In time, I forgave you. I stopped hating you and I came to find out the reasons why you couldn’t be with me. I know why now, babe. I wish you could have told me yourself, but I know it wasn’t my fault now. I know there was nothing either you or I could have done to change our outcome. And it’s ok. I wouldn’t change it now. I would have never met the wonderful people I have in my life now if not for you. I wouldn’t be as strong or brave as I am now. I would still be afraid of rejection. I know now that I can make it through anything because of you. I know what I deserve. I love myself again. I’m ready to love again.
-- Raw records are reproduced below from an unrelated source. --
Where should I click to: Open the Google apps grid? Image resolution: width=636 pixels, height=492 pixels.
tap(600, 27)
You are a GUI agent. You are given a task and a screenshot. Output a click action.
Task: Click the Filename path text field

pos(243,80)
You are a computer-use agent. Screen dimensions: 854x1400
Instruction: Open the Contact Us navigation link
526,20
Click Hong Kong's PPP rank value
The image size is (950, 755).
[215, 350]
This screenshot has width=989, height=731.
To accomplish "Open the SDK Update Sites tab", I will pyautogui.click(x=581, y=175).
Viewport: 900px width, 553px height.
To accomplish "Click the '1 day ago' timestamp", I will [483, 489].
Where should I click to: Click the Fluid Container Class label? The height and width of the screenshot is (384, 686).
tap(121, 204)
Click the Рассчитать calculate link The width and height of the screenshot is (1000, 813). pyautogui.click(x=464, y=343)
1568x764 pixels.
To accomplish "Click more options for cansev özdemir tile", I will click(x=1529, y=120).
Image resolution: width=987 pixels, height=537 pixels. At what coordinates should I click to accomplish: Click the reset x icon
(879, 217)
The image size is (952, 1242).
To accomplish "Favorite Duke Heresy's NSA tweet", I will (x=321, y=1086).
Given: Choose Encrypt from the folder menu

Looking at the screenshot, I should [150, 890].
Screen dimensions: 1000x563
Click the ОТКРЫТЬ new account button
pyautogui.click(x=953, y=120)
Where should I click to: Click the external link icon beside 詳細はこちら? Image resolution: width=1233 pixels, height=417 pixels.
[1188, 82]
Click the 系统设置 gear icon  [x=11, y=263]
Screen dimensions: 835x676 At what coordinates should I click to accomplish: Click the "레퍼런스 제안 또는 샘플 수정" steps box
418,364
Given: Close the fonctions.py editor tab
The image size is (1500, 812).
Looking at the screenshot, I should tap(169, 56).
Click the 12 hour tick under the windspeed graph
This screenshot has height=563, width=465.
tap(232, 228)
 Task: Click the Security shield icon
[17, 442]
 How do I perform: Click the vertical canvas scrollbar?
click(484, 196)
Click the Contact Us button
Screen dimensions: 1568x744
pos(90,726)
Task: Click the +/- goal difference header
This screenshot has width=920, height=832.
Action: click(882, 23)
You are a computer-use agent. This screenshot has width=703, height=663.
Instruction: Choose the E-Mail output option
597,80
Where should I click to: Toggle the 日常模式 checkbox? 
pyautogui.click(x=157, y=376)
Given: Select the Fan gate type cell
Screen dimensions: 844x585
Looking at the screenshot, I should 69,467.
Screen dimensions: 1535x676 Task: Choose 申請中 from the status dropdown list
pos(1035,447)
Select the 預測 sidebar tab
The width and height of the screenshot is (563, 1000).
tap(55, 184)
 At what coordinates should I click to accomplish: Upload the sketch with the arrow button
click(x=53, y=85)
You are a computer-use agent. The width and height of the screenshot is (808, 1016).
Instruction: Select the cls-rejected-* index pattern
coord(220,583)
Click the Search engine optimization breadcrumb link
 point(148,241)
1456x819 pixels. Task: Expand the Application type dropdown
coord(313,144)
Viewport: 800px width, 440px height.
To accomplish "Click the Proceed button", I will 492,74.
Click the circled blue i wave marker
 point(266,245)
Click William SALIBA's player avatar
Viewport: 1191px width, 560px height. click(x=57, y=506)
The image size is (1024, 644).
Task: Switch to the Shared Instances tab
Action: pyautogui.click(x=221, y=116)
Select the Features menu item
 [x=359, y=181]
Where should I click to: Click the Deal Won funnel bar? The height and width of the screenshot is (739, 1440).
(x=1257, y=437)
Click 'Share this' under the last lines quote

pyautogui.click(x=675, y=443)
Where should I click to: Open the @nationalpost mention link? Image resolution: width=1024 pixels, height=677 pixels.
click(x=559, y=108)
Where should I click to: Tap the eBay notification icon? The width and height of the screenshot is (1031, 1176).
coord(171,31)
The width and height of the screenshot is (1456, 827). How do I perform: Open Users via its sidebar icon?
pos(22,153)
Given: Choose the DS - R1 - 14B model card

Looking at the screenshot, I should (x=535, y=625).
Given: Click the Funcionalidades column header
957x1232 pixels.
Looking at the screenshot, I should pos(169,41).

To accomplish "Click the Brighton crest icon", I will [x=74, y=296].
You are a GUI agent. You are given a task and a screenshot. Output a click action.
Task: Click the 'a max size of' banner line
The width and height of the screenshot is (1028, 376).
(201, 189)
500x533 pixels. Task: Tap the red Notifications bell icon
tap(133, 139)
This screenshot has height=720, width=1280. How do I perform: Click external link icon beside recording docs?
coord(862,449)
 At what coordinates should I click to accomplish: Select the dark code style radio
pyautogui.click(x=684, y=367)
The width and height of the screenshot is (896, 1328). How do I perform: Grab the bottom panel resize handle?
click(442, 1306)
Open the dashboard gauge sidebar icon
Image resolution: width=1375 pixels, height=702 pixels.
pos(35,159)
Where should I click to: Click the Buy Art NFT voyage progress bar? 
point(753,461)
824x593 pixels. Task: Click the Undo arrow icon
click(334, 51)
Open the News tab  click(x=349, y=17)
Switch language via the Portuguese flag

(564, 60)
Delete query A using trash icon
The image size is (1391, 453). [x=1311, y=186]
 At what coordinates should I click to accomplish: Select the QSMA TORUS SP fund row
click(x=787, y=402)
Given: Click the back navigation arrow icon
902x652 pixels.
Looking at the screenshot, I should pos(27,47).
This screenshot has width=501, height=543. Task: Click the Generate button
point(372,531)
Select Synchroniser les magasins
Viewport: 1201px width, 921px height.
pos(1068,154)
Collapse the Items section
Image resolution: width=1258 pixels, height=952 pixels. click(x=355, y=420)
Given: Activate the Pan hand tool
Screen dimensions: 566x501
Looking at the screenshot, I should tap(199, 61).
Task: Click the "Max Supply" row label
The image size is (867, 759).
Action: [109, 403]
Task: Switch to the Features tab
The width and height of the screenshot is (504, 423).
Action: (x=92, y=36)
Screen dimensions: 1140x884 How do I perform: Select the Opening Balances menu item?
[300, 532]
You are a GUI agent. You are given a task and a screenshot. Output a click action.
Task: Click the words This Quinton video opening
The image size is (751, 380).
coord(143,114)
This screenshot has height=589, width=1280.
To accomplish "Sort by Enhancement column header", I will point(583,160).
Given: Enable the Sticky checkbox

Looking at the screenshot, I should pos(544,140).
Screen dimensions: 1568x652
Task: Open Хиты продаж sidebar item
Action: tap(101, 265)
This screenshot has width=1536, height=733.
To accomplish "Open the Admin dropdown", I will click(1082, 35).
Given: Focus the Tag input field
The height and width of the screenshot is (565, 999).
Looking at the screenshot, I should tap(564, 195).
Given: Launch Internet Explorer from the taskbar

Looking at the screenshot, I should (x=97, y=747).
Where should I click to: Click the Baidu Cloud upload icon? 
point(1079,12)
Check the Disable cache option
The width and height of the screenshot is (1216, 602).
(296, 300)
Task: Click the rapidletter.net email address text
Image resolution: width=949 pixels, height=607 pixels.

I forgive you. I don’t hate you. If I saw you today, I wouldn’t be upset with you. I wish you knew that. Please know that. That doesn’t mean I want any sort of relationship with you. I don’t want or need you in my life anymore. But I wouldn’t run the other way if our paths crossed the way I would have done maybe a few months ago. I hope you don’t hate me anymore. I know I did some things wrong too. I wasn’t the person I am now. I was so angry and I’m so sorry for that. You have no idea how sorry I am. I don’t want you to have to live with hatred for me in your soul. I would hope if you saw me on the street, you wouldn’t run the other way. But I have no way of knowing.

I think of you everyday still. Every time you come into my head, I close my eyes and try to send any good vibe in my body those 10 miles from my house to yours and into your soul. I know that sounds weird, but it’s true. I just want good things for you. I want you to be happy and loved. I don’t know how to be more sincere.

Thank you so much for the time you gave me. I will never, ever forget it or you.